- Problem to solve: Among the records that follow, find the line with "Given: Enable Use Color Shading option" and the line with "Given: Open the Comic Books category link". Set down those lines and all lines between them exactly, without adding anything.

[Collected data]
====
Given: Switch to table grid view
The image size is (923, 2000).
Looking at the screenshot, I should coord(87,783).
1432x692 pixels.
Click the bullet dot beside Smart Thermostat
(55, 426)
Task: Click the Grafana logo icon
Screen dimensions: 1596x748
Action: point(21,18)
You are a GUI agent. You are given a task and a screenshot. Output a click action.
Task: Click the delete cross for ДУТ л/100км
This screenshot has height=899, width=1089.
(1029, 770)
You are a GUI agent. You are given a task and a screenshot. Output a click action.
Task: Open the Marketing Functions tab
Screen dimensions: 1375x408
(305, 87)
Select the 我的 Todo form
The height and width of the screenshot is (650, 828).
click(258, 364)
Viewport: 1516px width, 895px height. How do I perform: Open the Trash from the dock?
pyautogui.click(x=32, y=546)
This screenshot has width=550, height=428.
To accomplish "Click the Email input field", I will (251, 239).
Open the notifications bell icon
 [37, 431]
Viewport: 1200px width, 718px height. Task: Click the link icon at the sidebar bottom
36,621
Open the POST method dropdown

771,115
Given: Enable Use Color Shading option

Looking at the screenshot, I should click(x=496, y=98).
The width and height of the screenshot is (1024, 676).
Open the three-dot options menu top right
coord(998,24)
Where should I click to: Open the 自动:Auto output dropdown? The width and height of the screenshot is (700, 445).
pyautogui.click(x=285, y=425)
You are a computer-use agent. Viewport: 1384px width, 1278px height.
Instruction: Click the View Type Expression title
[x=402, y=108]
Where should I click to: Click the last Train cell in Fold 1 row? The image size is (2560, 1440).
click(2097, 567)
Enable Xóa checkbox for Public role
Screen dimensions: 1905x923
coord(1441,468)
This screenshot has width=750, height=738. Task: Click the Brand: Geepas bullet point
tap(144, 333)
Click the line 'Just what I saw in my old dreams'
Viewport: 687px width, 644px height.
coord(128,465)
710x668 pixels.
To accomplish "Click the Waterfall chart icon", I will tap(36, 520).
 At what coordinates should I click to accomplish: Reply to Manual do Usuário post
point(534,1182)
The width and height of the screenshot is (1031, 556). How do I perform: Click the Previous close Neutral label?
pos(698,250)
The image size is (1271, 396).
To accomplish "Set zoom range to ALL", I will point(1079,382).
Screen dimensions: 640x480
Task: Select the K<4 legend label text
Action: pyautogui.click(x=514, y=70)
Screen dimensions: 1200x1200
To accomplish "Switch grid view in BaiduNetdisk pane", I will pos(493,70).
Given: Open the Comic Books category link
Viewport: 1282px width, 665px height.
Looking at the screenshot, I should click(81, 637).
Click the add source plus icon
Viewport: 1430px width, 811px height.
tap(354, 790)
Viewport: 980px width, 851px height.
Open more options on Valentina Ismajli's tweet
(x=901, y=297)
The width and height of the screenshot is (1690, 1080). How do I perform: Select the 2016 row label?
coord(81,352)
====
- Written reply:
Given: Enable Use Color Shading option

Looking at the screenshot, I should click(x=496, y=98).
The width and height of the screenshot is (1024, 676).
Open the three-dot options menu top right
coord(998,24)
Where should I click to: Open the 自动:Auto output dropdown? The width and height of the screenshot is (700, 445).
pyautogui.click(x=285, y=425)
You are a computer-use agent. Viewport: 1384px width, 1278px height.
Instruction: Click the View Type Expression title
[x=402, y=108]
Where should I click to: Click the last Train cell in Fold 1 row? The image size is (2560, 1440).
click(2097, 567)
Enable Xóa checkbox for Public role
Screen dimensions: 1905x923
coord(1441,468)
This screenshot has width=750, height=738. Task: Click the Brand: Geepas bullet point
tap(144, 333)
Click the line 'Just what I saw in my old dreams'
Viewport: 687px width, 644px height.
coord(128,465)
710x668 pixels.
To accomplish "Click the Waterfall chart icon", I will tap(36, 520).
 At what coordinates should I click to accomplish: Reply to Manual do Usuário post
point(534,1182)
The width and height of the screenshot is (1031, 556). How do I perform: Click the Previous close Neutral label?
pos(698,250)
The image size is (1271, 396).
To accomplish "Set zoom range to ALL", I will point(1079,382).
Screen dimensions: 640x480
Task: Select the K<4 legend label text
Action: pyautogui.click(x=514, y=70)
Screen dimensions: 1200x1200
To accomplish "Switch grid view in BaiduNetdisk pane", I will pos(493,70).
Given: Open the Comic Books category link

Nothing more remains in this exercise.